Nice. I’ll test and all being well replace the rogue elements check with this.

Why? Would it be faster or use less memory?

Here is where this could be done at the moment:

So prior to this loop we check if allow lists exists, if it does, we call the sed to generate global allowlist template, and during the loop right after the chunk extraction, we also call the awk before piping to sort. Seem OK?

And just to check @Wizballs in the awk call with have two files appended - the allowlist then the blocklist. Can I remove the blocklist file and instead pipe the uncompressed chunk to the awk command with the allowlist still listed at the end? Could you give me the right syntax for that?

Hey guys, adblock-lean doesn’t work for me unless I create a dns hijacking rule in my firewall, is this normal?

Also even though I have enabled the service adblock-lean enable it doesn’t work after a router reboot, I have to manually restart the service.

Any suggestion?

The router should pass its own IP to clients as the DNS server. @dave14305 is an expert here. Hijacking can help, albeit some clients can bypass router altogether by encrypting DNS requests and those can’t be dealt with. Personally I don’t hijack since I am fine with clients using their own DNS servers (and losing out on caching at adblocking) instead of the one my router serves.

After reboot is your connection not yet up so the download and update of new blocklist isn’t possible?
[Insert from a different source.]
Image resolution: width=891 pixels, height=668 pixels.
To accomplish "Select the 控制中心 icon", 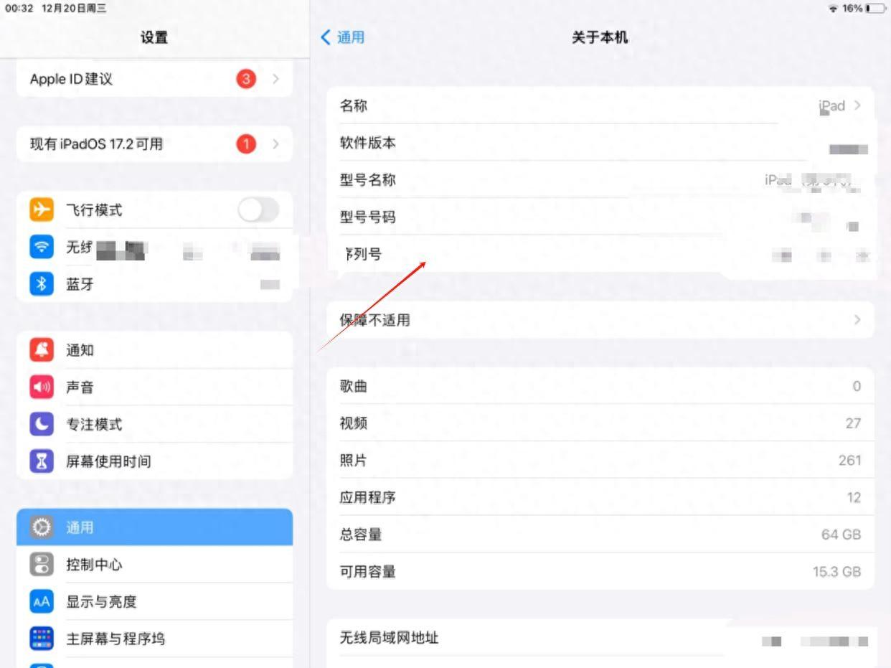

Can you post output of logread | grep adblock?

Yes it will use less peak memory/temp as it is not processing the combined list (and writing to another output file) in one go. This is at the expense of some CPU useage as allowlist will be processed/removed in each blocklist part, and duplicates haven't been removed yet. This isn't really a concern though.

Good question, I'll look at this later on:
If you specify no files or you specify a dash (–) as a file, awk reads data from standard input (stdin)

1 Like

I’ve just disabled Peer DNS and entered Cloudflare servers in wan and wan6 interface, but ads were appearing until I used the dns hijacking rule.

I restarted my router and ads started reappearing, it fails to download blocklists even though connectivity and time is up and correct,
here’s the output

logread | grep adblock
Thu Feb 15 05:35:52 2024 user.notice adblock-lean: Started adblock-lean.
Thu Feb 15 05:35:52 2024 user.notice adblock-lean: No local blocklist identified.
Thu Feb 15 05:35:52 2024 user.notice adblock-lean: Downloading new blocklist file part(s).
Thu Feb 15 05:35:52 2024 user.notice adblock-lean: Downloading new blocklist file part from: https://raw.githubusercontent.com/hagezi/dns-blocklists/main/dnsmasq/light.txt.
Thu Feb 15 05:35:57 2024 user.notice adblock-lean: Download of new blocklist file part from: https://raw.githubusercontent.com/hagezi/dns-blocklists/main/dnsmasq/light.txt failed.
Thu Feb 15 05:35:57 2024 user.notice adblock-lean: Sleeping for 5 seconds after failed download attempt.
Thu Feb 15 05:36:02 2024 user.notice adblock-lean: Downloading new blocklist file part from: https://raw.githubusercontent.com/hagezi/dns-blocklists/main/dnsmasq/light.txt.
Thu Feb 15 05:36:08 2024 user.notice adblock-lean: Download of new blocklist file part from: https://raw.githubusercontent.com/hagezi/dns-blocklists/main/dnsmasq/light.txt failed.
Thu Feb 15 05:36:08 2024 user.notice adblock-lean: Sleeping for 5 seconds after failed download attempt.
Thu Feb 15 05:36:13 2024 user.notice adblock-lean: Downloading new blocklist file part from: https://raw.githubusercontent.com/hagezi/dns-blocklists/main/dnsmasq/light.txt.
Thu Feb 15 05:36:18 2024 user.notice adblock-lean: Download of new blocklist file part from: https://raw.githubusercontent.com/hagezi/dns-blocklists/main/dnsmasq/light.txt failed.
Thu Feb 15 05:36:18 2024 user.notice adblock-lean: Sleeping for 5 seconds after failed download attempt.
Thu Feb 15 05:36:23 2024 user.notice adblock-lean: Exiting after three failed download attempts.
Thu Feb 15 05:36:23 2024 user.notice adblock-lean: Failed to generate preprocessed blocklist file with at least one line.

Just make sure that clients are served the router IP as the DNS server. No need to hijack.

I guess we should add configurable startup delay when not running from terminal.

Can you try adding sleep 120 at the top of the start() function and then reboot?